= Beginning of Section =

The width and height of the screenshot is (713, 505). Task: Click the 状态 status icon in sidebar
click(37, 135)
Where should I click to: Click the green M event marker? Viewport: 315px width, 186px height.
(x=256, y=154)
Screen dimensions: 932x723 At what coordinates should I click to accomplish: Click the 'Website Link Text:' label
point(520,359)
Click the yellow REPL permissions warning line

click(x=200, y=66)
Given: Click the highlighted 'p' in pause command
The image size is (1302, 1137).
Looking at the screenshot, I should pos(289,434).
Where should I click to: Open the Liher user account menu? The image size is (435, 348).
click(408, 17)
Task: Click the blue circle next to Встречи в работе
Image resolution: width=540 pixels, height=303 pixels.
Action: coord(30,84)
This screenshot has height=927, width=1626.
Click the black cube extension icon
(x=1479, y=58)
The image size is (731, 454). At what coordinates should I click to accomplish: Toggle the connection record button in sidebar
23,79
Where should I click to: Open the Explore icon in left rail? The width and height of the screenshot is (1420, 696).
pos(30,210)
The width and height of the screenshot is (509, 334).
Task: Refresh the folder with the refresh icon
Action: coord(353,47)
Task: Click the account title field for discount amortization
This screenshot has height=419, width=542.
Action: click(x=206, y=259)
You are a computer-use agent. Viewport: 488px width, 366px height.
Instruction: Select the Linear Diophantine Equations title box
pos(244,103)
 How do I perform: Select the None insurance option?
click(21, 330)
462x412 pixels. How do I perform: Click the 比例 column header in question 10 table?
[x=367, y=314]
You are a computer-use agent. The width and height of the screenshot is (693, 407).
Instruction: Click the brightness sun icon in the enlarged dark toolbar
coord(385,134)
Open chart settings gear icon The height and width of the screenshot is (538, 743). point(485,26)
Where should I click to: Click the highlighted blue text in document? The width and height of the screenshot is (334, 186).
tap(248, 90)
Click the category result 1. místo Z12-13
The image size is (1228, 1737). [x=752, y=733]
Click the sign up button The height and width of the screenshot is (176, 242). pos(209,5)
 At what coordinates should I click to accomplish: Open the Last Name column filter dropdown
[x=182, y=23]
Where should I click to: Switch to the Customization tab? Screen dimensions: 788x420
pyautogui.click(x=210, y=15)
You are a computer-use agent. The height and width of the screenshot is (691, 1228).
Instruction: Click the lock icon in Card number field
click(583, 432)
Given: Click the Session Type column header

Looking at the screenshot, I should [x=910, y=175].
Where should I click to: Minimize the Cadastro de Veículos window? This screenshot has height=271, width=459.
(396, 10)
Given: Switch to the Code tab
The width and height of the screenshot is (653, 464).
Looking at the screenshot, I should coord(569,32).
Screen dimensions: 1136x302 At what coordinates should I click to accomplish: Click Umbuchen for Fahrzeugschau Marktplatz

= End of Section =

_Work order_
An exact copy of every record is needed; write it out in full.

_Solution below_
The width and height of the screenshot is (713, 505). Task: Click the 状态 status icon in sidebar
click(37, 135)
Where should I click to: Click the green M event marker? Viewport: 315px width, 186px height.
(x=256, y=154)
Screen dimensions: 932x723 At what coordinates should I click to accomplish: Click the 'Website Link Text:' label
point(520,359)
Click the yellow REPL permissions warning line

click(x=200, y=66)
Given: Click the highlighted 'p' in pause command
The image size is (1302, 1137).
Looking at the screenshot, I should pos(289,434).
Where should I click to: Open the Liher user account menu? The image size is (435, 348).
click(408, 17)
Task: Click the blue circle next to Встречи в работе
Image resolution: width=540 pixels, height=303 pixels.
Action: coord(30,84)
This screenshot has height=927, width=1626.
Click the black cube extension icon
(x=1479, y=58)
The image size is (731, 454). At what coordinates should I click to accomplish: Toggle the connection record button in sidebar
23,79
Where should I click to: Open the Explore icon in left rail? The width and height of the screenshot is (1420, 696).
pos(30,210)
The width and height of the screenshot is (509, 334).
Task: Refresh the folder with the refresh icon
Action: coord(353,47)
Task: Click the account title field for discount amortization
This screenshot has height=419, width=542.
Action: click(x=206, y=259)
You are a computer-use agent. Viewport: 488px width, 366px height.
Instruction: Select the Linear Diophantine Equations title box
pos(244,103)
 How do I perform: Select the None insurance option?
click(21, 330)
462x412 pixels. How do I perform: Click the 比例 column header in question 10 table?
[x=367, y=314]
You are a computer-use agent. The width and height of the screenshot is (693, 407).
Instruction: Click the brightness sun icon in the enlarged dark toolbar
coord(385,134)
Open chart settings gear icon The height and width of the screenshot is (538, 743). point(485,26)
Where should I click to: Click the highlighted blue text in document? The width and height of the screenshot is (334, 186).
tap(248, 90)
Click the category result 1. místo Z12-13
The image size is (1228, 1737). [x=752, y=733]
Click the sign up button The height and width of the screenshot is (176, 242). pos(209,5)
 At what coordinates should I click to accomplish: Open the Last Name column filter dropdown
[x=182, y=23]
Where should I click to: Switch to the Customization tab? Screen dimensions: 788x420
pyautogui.click(x=210, y=15)
You are a computer-use agent. The height and width of the screenshot is (691, 1228).
Instruction: Click the lock icon in Card number field
click(583, 432)
Given: Click the Session Type column header

Looking at the screenshot, I should [x=910, y=175].
Where should I click to: Minimize the Cadastro de Veículos window? This screenshot has height=271, width=459.
(396, 10)
Given: Switch to the Code tab
The width and height of the screenshot is (653, 464).
Looking at the screenshot, I should coord(569,32).
Screen dimensions: 1136x302 At what coordinates should I click to accomplish: Click Umbuchen for Fahrzeugschau Marktplatz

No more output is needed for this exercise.